> **Problem requirements**
Reproduce every line from the one containing "Click Clear Filter" through the end of the items, requests included, shifting each coordinate in the answers by adding 125 to it.

— Begin Extracted records —

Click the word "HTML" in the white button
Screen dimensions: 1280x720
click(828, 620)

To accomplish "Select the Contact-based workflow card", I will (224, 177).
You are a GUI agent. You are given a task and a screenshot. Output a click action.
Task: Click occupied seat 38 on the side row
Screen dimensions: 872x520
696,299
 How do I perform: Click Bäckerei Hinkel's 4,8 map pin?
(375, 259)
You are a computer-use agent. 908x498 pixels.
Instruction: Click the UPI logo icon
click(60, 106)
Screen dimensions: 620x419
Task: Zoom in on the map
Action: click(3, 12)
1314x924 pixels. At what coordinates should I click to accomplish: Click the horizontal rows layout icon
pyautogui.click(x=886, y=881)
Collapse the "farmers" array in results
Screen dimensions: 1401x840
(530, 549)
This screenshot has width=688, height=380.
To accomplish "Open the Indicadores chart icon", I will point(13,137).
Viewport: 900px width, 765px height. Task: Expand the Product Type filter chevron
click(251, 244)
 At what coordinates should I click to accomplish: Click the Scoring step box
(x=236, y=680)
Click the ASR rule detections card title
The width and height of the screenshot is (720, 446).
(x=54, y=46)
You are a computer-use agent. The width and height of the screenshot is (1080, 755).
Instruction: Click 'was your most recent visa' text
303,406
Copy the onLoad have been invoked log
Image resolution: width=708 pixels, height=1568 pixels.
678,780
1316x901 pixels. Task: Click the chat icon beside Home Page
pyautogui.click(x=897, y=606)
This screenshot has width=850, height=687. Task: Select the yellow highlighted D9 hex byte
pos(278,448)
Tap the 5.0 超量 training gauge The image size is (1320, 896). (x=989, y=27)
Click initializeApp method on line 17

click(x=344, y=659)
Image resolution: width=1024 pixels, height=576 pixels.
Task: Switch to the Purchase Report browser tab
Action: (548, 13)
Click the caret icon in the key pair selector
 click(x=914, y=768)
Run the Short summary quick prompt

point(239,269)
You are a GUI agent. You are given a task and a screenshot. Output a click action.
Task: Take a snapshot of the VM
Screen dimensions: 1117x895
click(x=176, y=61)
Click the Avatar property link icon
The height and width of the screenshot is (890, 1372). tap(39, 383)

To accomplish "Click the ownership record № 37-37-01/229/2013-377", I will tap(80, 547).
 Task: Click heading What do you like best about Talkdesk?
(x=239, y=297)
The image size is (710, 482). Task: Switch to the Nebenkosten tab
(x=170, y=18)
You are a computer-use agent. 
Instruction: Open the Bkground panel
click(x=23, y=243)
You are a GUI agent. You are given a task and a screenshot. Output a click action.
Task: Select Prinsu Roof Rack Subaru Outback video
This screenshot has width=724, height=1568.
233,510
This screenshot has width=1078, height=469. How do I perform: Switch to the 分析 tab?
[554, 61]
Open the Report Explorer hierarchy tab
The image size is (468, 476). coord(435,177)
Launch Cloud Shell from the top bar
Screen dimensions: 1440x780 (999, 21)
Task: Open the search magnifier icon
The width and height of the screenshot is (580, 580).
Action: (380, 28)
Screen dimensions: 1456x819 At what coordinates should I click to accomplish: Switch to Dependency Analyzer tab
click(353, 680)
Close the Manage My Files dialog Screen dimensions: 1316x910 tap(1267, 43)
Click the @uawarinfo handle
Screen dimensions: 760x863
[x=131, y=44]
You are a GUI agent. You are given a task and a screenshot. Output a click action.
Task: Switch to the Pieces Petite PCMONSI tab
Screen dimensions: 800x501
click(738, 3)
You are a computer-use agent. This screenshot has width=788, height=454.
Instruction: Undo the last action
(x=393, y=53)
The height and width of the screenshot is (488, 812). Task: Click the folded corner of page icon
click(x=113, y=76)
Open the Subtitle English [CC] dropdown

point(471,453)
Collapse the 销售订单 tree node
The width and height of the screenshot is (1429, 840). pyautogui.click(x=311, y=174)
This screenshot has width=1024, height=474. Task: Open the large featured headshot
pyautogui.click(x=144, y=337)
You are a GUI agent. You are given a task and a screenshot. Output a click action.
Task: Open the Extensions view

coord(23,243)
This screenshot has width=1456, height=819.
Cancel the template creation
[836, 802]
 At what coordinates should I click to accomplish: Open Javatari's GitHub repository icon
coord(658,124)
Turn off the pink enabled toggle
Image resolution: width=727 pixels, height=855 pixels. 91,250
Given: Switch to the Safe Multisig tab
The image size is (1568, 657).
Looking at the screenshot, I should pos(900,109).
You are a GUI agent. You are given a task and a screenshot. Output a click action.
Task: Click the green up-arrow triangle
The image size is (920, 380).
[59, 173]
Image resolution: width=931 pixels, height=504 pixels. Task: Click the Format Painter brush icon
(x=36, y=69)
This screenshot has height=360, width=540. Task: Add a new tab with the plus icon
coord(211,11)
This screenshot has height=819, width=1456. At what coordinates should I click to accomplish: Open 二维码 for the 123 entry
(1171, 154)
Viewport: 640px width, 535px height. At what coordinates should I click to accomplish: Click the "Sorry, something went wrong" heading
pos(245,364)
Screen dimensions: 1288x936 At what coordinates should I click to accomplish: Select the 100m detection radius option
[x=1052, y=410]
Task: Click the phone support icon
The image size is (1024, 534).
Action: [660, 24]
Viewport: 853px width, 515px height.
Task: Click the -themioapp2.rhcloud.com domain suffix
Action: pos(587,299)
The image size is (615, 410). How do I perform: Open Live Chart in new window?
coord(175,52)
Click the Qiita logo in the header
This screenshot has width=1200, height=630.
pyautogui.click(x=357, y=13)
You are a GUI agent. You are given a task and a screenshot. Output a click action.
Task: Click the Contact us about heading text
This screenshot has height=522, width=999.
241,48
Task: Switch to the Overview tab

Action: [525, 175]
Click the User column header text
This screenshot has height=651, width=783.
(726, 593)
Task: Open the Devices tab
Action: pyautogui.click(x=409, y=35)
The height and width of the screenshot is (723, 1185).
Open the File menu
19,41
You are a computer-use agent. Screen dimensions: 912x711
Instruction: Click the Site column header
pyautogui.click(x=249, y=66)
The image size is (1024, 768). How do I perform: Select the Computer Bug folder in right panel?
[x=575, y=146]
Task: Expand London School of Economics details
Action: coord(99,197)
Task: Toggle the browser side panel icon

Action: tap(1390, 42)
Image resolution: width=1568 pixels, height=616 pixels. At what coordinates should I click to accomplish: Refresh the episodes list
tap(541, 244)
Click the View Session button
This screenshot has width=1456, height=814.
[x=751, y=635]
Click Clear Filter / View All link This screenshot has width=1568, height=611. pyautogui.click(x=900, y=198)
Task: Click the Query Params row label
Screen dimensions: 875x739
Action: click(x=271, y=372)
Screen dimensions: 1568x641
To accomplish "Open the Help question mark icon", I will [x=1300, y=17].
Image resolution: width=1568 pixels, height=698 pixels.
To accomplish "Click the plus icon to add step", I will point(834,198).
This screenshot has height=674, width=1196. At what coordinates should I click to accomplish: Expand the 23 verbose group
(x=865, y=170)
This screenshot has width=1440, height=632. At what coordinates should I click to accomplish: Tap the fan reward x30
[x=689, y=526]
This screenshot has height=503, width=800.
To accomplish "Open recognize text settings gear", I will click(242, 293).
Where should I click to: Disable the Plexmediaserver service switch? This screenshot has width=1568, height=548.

— End Extracted records —

> **Answer**
Click Clear Filter / View All link This screenshot has width=1568, height=611. pyautogui.click(x=1025, y=323)
Task: Click the Query Params row label
Screen dimensions: 875x739
Action: click(x=396, y=497)
Screen dimensions: 1568x641
To accomplish "Open the Help question mark icon", I will [x=1425, y=142].
Image resolution: width=1568 pixels, height=698 pixels.
To accomplish "Click the plus icon to add step", I will point(959,323).
This screenshot has height=674, width=1196. At what coordinates should I click to accomplish: Expand the 23 verbose group
(x=990, y=295)
This screenshot has width=1440, height=632. At what coordinates should I click to accomplish: Tap the fan reward x30
[x=814, y=651]
This screenshot has height=503, width=800.
To accomplish "Open recognize text settings gear", I will click(367, 418).
Where should I click to: Disable the Plexmediaserver service switch? This screenshot has width=1568, height=548.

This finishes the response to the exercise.